Hope no one was hurt, but what could've been major media embarrassment just fizzled out as the winning party enjoyed its success. The point is, when things are going well, even a seemingly strange decision won't upturn the cart.

Pretty much like the choice of a more powerful diesel engine for the already amazingly capable X3, which BMW launched late last year. Even in the smaller 20d guise, the X3 is anything but slow. It picks up pace quickly and you are doing 100kph in under 10 seconds and can potentially barrel past traffic at 210kph.

But in the xDrive30d spec seen here, you get a 3.0-litre, straight six, common-rail unit made out of aluminium and complete with a zero-maintenance particle filter. In English, that translates to an in-line, six cylinder, lightweight and robust engine that only your service centre mechanic will ever come face-to-face with. Even if you do, visually it doesn’t look different from its smaller sibling. But in terms of specs, the number of horses has increased by a massive 74bhp. Raw torque has soared by 180Nm. Even better, all this is at about the same engine rpm range. The result is a sprint to three-digit speeds in a claimed 6.2 seconds and a top whack of 230kph. Importantly, getting there is easy work, which makes the X3 30d a serious player of the fast lane.

The eight-speed Steptronic gearbox, which is optional on the 20d, is standard fare here. It’s a complex piece of kit designed to save fuel with the same gusto as it has to help propel the car better. It tries hard, and with reasonable success, to understand individual driving styles and makes split-second decisions to keep you in the right gear. Does it work? Not flawlessly, as it takes time to understand what’s on the driver’s mind via the right foot. Thankfully, this BMW is an SUV and you will never be on a racetrack to rue lost microseconds. So, in everyday practical terms, it does work well.

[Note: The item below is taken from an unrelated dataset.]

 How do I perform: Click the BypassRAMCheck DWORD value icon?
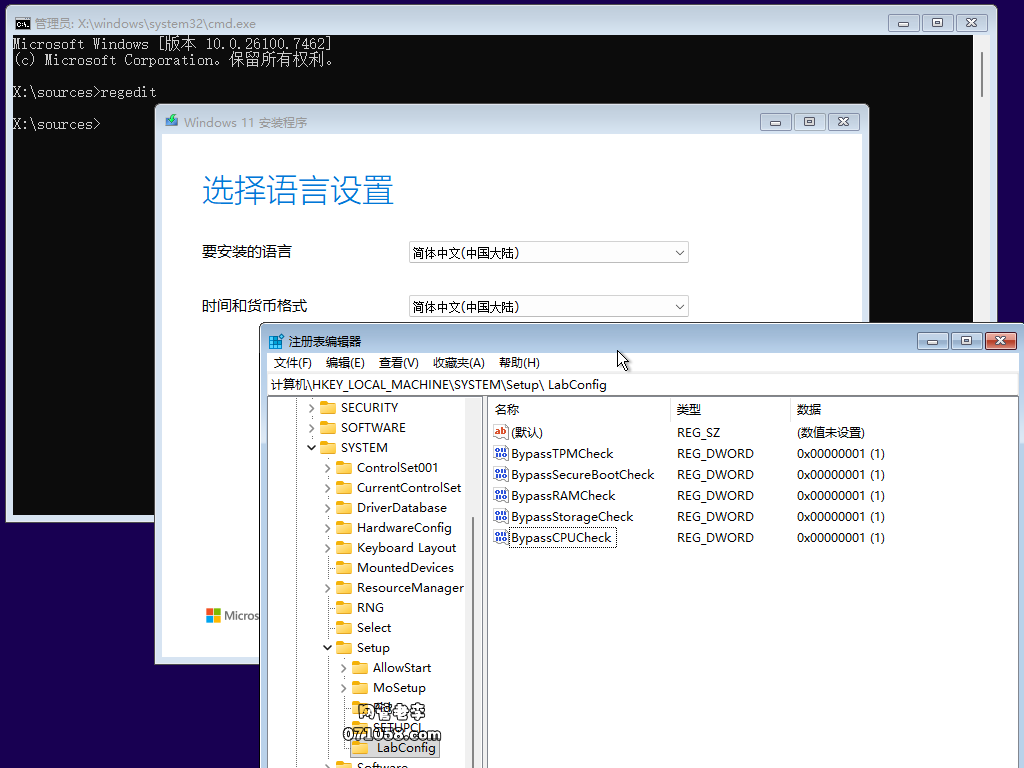[x=502, y=496]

Typically, there are three driving modes to choose from – Comfort, Sport and Sport+. In Comfort, the ride is pretty choppy and at slow speeds the X3 can rock like a boat. Which is good if you want to go to sleep. But if you are driving, change to ‘Sport’ because that’s where it firms up the ride without being harsh on your body. The car feels much more stable here. The engine revs higher though, and in slow traffic you wonder whether you are stuck in the wrong gear. Thankfully, you can individually switch off Sport mode, either for the drivetrain or the chassis, which sort of solves the rev noise problem.

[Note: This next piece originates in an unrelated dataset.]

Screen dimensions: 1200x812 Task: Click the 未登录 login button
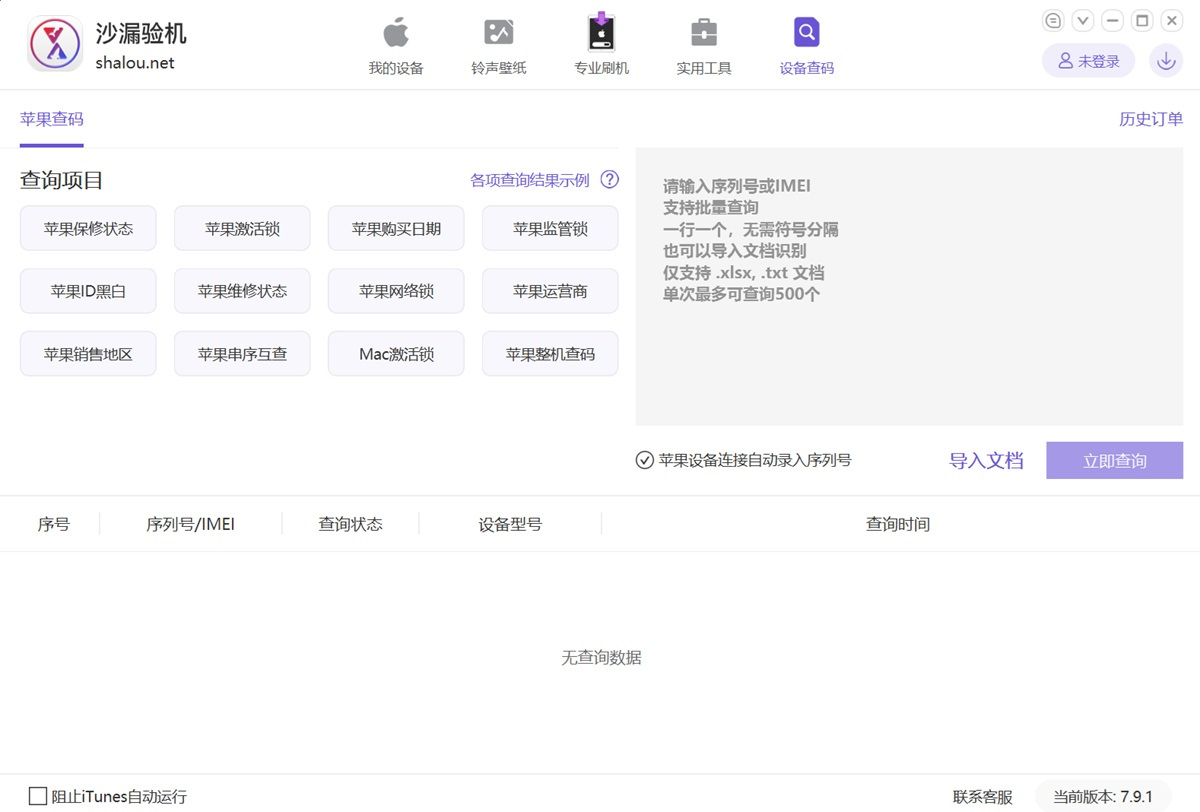click(1088, 61)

The interior is vast and you never realise the amount of space on offer from the outside because the cabin looks tiny compared to the long bonnet. Moreover, the X3 looks anonymous compared to, say, the X1 and I think if it weren’t for the BMW badge and famous kidney grille  most wouldn’t give it a second look. But it does have these strong dominant lines on the bonnet and along the sides, which add a fair bit of flair and prevent the X3 shape from being a disaster.

The new X3, unlike the model it replaced, is very much the sports-ute the doctor ordered. It’s not too big to be cumbersome in the city, not too small to get bullied on the highway. Then there’s four-wheel drive if you need it. There’s more than enough room for five and their luggage. There’s good quality material, robust build and a badge that hints at your bad boy potential (in a good way!).

With a real-world fuel efficiency figure hovering around the 20d's, and sportscar performance, it makes a clean sweep for its cause. Time to celebrate, then. Any fellow journalists around?